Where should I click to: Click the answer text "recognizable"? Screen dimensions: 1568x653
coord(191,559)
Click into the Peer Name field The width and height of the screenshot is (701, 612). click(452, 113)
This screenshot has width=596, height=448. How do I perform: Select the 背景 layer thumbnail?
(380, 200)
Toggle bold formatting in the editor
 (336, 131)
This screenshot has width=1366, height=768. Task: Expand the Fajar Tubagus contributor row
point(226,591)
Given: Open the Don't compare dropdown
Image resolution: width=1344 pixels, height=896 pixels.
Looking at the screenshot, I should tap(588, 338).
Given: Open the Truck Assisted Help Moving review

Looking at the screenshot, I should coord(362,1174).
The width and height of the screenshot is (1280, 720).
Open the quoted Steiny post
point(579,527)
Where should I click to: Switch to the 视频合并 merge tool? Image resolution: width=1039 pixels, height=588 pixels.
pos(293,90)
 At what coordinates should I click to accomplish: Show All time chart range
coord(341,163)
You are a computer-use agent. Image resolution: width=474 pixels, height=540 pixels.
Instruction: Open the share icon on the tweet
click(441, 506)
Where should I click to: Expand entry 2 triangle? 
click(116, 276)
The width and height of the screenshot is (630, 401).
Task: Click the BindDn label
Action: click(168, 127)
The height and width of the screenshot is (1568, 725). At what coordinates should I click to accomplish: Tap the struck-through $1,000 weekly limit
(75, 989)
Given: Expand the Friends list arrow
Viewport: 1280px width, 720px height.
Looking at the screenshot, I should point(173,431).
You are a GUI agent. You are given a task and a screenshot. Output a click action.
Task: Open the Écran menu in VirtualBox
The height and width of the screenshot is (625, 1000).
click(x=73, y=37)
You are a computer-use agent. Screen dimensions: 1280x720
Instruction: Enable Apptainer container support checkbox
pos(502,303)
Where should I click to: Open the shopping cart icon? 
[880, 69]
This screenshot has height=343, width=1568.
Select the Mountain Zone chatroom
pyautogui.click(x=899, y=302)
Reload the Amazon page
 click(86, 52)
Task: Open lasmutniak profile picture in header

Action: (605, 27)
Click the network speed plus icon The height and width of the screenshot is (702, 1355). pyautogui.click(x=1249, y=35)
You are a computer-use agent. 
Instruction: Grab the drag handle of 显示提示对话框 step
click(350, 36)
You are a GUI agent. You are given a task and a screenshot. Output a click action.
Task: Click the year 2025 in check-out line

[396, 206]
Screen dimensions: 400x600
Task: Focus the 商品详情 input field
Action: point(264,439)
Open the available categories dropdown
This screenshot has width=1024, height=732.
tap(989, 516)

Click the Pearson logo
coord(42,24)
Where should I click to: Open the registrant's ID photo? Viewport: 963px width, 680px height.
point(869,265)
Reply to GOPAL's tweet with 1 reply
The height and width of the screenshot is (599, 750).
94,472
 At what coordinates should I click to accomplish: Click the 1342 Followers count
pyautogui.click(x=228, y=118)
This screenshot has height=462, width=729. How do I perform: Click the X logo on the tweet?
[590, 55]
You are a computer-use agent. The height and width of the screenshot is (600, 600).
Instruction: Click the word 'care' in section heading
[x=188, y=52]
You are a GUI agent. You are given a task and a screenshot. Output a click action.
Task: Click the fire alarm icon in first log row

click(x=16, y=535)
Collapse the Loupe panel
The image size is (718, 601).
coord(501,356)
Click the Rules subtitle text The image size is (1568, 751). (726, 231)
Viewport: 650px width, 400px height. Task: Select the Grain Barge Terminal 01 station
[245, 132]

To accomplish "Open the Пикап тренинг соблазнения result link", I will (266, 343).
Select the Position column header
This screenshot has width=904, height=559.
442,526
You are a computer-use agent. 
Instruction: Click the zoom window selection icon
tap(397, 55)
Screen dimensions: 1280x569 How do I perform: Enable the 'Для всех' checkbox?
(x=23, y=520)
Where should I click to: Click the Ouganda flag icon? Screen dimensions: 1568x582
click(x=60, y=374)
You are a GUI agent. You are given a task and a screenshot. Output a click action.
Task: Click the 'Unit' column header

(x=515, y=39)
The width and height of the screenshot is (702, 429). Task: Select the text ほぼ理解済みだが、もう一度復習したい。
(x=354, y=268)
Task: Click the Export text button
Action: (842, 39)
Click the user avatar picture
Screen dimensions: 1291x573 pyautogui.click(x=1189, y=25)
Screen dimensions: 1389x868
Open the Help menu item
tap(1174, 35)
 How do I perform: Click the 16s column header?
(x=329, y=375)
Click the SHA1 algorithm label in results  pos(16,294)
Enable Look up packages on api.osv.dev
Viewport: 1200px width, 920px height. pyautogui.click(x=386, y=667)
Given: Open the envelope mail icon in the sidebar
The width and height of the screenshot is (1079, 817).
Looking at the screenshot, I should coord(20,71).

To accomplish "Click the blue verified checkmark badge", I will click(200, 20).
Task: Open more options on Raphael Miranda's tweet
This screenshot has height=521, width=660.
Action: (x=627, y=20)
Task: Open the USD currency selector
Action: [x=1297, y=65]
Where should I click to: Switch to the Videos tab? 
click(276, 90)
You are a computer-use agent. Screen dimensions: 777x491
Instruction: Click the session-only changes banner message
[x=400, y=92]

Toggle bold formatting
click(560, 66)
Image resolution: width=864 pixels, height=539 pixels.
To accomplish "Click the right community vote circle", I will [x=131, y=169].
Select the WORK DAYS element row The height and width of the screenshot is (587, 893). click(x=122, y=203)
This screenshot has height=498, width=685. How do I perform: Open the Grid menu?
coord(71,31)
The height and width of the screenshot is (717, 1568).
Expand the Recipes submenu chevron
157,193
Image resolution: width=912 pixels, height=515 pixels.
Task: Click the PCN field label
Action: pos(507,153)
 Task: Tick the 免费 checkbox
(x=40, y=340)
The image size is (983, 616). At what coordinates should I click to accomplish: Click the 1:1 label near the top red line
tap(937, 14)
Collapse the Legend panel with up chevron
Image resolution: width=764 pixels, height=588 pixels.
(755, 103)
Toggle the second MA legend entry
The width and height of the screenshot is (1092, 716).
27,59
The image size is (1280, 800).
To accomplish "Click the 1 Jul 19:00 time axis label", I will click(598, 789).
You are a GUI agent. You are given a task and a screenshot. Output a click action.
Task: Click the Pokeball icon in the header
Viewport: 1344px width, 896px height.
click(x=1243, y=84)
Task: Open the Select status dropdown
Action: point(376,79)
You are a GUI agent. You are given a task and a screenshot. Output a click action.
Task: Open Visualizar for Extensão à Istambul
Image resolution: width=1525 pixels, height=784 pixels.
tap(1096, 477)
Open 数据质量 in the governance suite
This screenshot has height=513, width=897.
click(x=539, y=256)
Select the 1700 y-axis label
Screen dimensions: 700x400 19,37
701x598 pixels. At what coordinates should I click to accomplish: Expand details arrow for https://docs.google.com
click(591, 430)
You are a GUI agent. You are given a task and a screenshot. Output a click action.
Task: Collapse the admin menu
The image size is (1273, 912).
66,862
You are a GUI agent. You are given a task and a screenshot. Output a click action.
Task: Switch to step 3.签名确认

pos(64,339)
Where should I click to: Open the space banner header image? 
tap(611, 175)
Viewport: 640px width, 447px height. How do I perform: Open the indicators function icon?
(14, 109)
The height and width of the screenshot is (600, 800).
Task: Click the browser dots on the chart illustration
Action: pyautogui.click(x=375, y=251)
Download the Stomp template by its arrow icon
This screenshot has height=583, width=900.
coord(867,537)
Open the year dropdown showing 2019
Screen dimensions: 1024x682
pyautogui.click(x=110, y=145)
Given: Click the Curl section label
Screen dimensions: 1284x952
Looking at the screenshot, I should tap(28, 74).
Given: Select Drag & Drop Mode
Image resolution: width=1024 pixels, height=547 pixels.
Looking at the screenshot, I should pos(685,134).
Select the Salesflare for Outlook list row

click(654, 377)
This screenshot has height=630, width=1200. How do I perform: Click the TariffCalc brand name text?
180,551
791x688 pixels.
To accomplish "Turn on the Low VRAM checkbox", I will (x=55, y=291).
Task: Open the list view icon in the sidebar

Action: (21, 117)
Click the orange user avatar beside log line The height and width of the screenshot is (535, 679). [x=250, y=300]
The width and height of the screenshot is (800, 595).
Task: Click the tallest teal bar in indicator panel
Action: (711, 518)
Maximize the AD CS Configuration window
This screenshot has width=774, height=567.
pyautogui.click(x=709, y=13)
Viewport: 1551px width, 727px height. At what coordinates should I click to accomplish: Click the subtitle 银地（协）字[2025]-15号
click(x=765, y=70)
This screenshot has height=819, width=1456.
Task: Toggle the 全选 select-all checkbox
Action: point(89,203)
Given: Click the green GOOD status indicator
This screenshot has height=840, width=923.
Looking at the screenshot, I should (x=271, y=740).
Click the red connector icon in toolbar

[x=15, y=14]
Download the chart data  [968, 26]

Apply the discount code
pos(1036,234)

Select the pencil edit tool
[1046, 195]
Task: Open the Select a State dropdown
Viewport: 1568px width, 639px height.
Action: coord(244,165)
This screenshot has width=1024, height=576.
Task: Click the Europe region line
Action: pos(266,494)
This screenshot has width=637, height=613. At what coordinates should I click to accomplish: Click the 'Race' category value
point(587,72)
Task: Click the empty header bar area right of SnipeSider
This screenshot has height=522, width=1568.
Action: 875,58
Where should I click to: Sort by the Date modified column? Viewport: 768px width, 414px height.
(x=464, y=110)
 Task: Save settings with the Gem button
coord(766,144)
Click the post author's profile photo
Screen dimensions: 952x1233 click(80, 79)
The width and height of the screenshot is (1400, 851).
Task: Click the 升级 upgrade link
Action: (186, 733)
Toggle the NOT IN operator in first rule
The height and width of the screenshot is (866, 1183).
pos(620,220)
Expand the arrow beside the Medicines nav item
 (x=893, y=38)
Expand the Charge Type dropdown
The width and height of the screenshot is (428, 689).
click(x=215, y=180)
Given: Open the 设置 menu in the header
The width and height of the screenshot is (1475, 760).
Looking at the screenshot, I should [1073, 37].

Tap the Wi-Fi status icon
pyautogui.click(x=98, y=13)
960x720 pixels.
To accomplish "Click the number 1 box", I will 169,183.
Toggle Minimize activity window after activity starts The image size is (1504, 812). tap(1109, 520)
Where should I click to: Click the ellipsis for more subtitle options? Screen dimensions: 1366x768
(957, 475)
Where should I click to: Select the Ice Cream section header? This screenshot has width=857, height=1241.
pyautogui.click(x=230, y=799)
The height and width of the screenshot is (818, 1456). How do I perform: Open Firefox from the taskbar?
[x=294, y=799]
- - - - -
Problem.
Once you have found every line above holding the word "right", copy those lines.

Result of this task.
To accomplish "Click the right community vote circle", I will [x=131, y=169].
Task: Click the empty header bar area right of SnipeSider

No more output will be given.